### Given task
Rewrite all of the material below, replacing "TradingView logo" with "TradingView emblem" and changing nothing else. Omit the pictures from your answer.

### Material
################

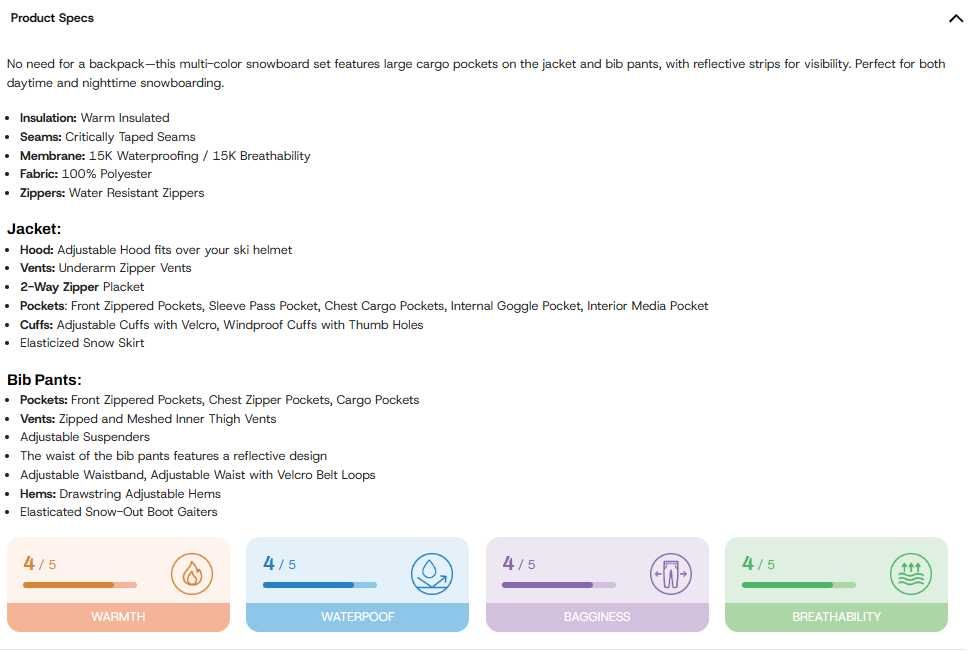Click the purple bagginess rating bar
Screen dimensions: 976x651
558,585
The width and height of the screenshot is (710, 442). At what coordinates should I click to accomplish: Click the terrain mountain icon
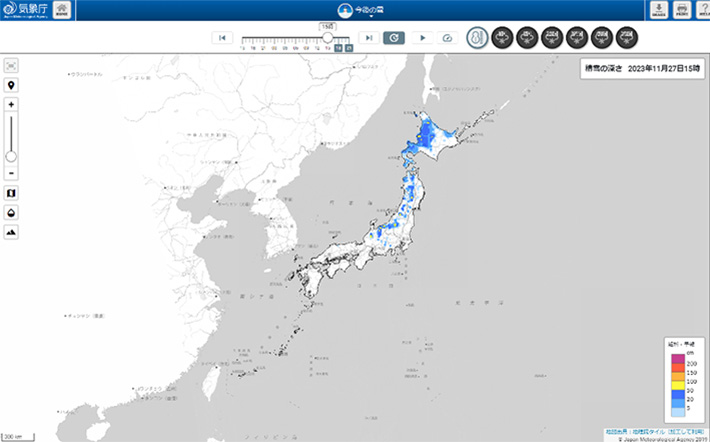(11, 232)
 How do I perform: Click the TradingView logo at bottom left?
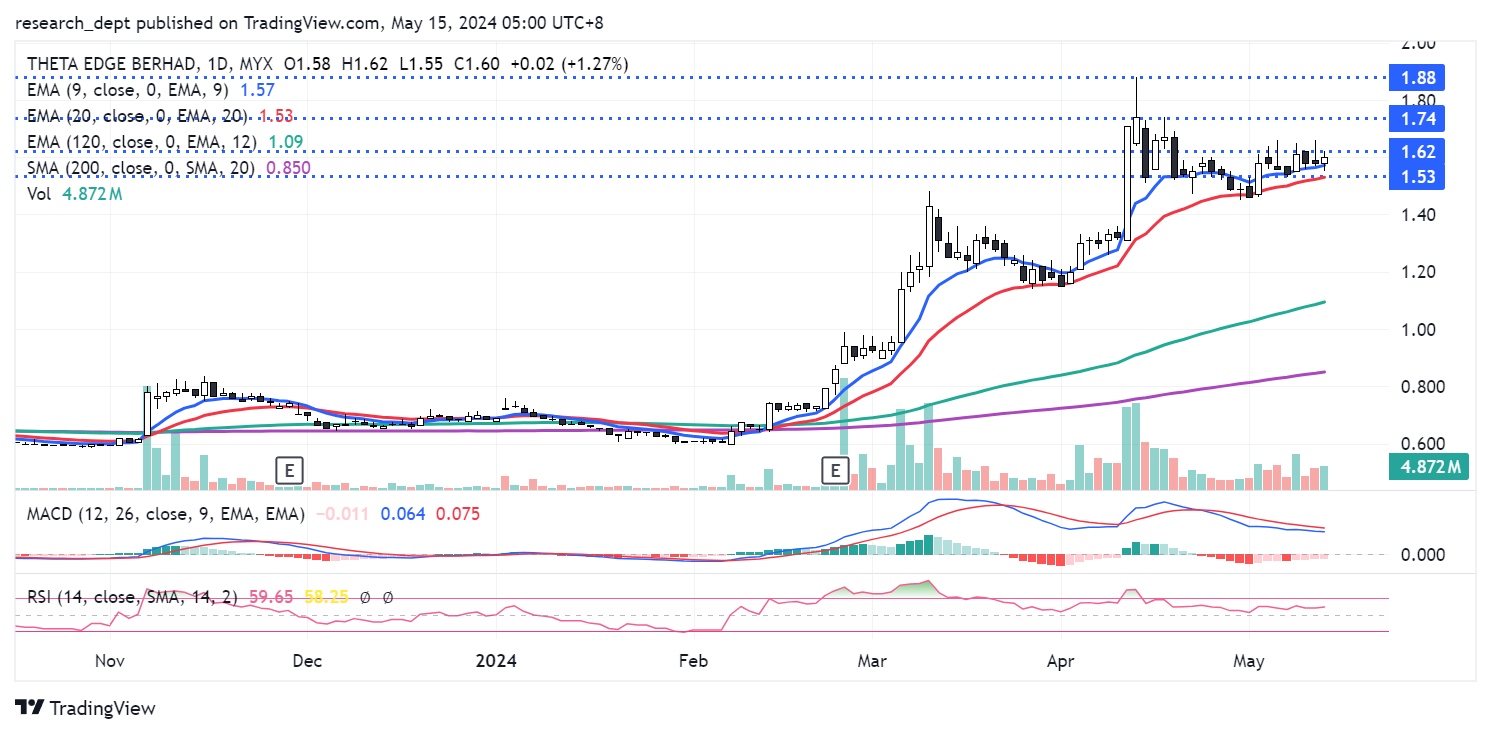86,708
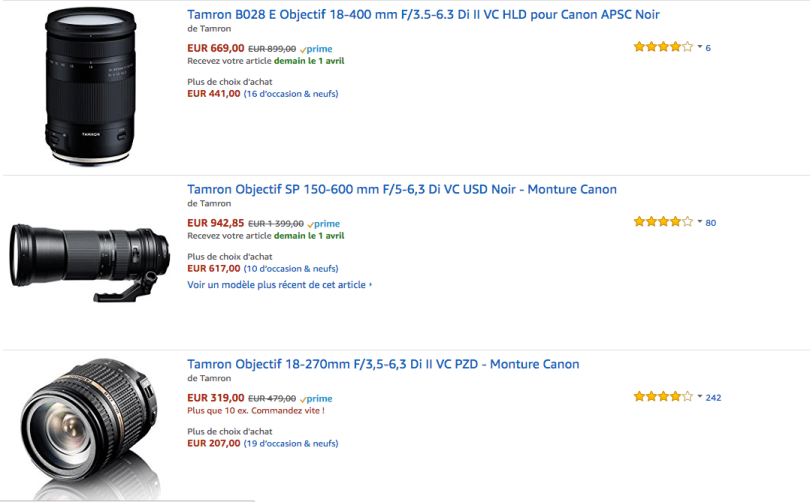Open the 80 customer reviews link
The height and width of the screenshot is (502, 810).
pos(711,223)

################

### Result for this task
Click the purple bagginess rating bar
Screen dimensions: 976x651
558,585
The width and height of the screenshot is (710, 442). At what coordinates should I click to accomplish: Click the terrain mountain icon
(11, 232)
 How do I perform: Click the TradingView emblem at bottom left?
86,708
Open the 80 customer reviews link
The height and width of the screenshot is (502, 810).
pos(711,223)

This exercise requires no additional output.